Kemudian, seorang rekannya yang juga merupakan atlet bulu tangkis Indonesia, yakni Mario Santoso, mengajaknya untuk memulai karier kepelatihannya di Kanada. Tak disangka, dia merasa betah di negara Amerika Utara itu sehingga terus melanjutkan kariernya di sana sampai akhirnya melatih Brian, yang mengontraknya hingga 2026.
Kendati kerasan di Kanada, Setyaldi ogah mengganti status kewarganegaraannya. Namun, saat ini dia dalam proses mendapat izin menetap secara permanen di sana.

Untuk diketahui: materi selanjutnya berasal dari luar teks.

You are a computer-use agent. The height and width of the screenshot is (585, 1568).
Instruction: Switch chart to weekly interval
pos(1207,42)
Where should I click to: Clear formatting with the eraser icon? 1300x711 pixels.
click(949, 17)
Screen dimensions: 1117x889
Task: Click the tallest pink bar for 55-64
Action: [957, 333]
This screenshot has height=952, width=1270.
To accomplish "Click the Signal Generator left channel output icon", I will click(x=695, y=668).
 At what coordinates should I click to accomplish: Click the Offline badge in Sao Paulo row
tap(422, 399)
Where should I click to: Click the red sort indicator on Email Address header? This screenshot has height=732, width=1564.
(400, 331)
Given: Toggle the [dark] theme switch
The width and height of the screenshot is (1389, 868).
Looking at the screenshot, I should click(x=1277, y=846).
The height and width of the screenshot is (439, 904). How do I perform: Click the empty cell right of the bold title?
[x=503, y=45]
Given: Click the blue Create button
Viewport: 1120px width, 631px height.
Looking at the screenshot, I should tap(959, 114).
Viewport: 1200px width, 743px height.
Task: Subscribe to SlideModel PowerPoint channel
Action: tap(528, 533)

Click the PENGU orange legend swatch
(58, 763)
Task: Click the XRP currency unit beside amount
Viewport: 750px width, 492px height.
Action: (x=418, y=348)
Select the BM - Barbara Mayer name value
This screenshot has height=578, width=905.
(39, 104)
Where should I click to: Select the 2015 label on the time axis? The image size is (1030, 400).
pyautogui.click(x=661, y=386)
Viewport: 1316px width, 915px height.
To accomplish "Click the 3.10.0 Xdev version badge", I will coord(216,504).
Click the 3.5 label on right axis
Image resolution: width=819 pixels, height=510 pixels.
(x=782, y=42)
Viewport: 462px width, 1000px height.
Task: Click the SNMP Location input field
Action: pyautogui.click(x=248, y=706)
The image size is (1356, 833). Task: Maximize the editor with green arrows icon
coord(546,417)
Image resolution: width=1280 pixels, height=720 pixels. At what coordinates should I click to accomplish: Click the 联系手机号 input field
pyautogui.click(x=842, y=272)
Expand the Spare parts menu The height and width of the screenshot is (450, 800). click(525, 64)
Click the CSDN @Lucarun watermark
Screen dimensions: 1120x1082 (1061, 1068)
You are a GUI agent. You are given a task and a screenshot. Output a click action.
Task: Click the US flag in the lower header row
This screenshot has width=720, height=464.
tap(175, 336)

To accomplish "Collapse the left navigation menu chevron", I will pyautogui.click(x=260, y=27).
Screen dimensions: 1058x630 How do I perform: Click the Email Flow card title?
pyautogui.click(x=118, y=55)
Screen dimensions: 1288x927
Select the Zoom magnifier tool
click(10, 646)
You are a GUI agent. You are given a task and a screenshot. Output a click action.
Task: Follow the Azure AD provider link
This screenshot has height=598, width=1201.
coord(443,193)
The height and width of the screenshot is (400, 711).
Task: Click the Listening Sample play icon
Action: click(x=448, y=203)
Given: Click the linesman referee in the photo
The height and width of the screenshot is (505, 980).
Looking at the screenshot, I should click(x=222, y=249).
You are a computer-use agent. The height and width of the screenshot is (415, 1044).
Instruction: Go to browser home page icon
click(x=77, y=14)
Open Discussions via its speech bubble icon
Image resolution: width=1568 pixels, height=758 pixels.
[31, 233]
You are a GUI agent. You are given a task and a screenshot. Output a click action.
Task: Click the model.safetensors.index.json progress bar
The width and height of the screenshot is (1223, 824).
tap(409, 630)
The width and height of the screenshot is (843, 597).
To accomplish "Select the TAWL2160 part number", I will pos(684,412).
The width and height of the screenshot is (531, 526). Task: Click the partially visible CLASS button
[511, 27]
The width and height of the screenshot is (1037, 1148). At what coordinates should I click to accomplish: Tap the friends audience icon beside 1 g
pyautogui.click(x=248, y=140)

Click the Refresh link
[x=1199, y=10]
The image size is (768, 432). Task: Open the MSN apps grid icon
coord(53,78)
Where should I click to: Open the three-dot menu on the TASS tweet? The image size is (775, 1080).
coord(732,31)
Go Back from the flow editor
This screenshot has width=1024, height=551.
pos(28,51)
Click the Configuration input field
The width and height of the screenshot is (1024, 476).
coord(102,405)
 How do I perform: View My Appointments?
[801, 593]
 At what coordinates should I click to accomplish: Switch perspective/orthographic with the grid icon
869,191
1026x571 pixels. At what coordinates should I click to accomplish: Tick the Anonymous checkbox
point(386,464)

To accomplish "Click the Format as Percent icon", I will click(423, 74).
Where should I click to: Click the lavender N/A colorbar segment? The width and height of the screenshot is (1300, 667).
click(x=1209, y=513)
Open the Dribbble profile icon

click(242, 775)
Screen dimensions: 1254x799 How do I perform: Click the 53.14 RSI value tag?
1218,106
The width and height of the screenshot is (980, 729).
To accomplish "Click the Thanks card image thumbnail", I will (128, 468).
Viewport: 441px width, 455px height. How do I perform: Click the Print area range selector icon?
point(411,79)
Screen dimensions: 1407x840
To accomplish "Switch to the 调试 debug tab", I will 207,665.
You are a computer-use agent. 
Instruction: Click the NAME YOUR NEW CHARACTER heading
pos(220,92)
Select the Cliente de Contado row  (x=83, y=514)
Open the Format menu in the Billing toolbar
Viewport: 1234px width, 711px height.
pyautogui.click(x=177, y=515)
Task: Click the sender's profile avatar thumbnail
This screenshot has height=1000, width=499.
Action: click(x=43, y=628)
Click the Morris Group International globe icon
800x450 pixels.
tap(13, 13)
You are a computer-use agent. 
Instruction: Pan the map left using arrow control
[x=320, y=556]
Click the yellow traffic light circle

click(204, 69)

“Saya enggak mau pindah kewarganegaraan, saya enggak mau. Cuma mungkin sekarang lagi tahap proses permanent residence tapi bukan warga negara,” ujar Setyaldi.
Lebih lanjut, Setyaldi menceritakan bahwa melatih di Kanada itu penuh dengan tantangan. Mulai dari cuaca yang tak mendukung latihan fisik secara maksimal sampai sulitnya mencari lawan sparing yang berkualitas untuk anak buahnya.
“Tantangannya banyak ya melatih di sana, pertama cuaca karena cuaca di sana kita jadi agak susah kalau latihan fisik di luar. Beda sama di Asia. Cuma kalau di dalam lapangan mungkin masih bisa latihan fisik,” jelasnya.
“Kedua, lawan sparing pun enggak sebanyak di kita. Kalau di Asia atau mungkin di Indonesia kan banyak yang bagus-bagus jadi kita bisa ajak untuk jadikan sparing. Di sana itu kita mau cari sparing saja agak susah, harus nunggu visa dulu diterima atau engga, dll, jadi susah cari sparing,” imbuhnya.
Meski sudah betah di negeri orang dan terbukti bisa memoles pemain Kanada menjadi pemain berkualitas, Setyaldi punya mimpi untuk melatih di Indonesia. Terlebih, jika tawaran itu datang dari Pelatnas PBSI.
“Ada pasti ada kalau harapan itu pasti ada. Pasti kepengen lah, di mana-mana kalau ada tawaran d i Indonesia di pelatnas pasti mau,” pungkasnya.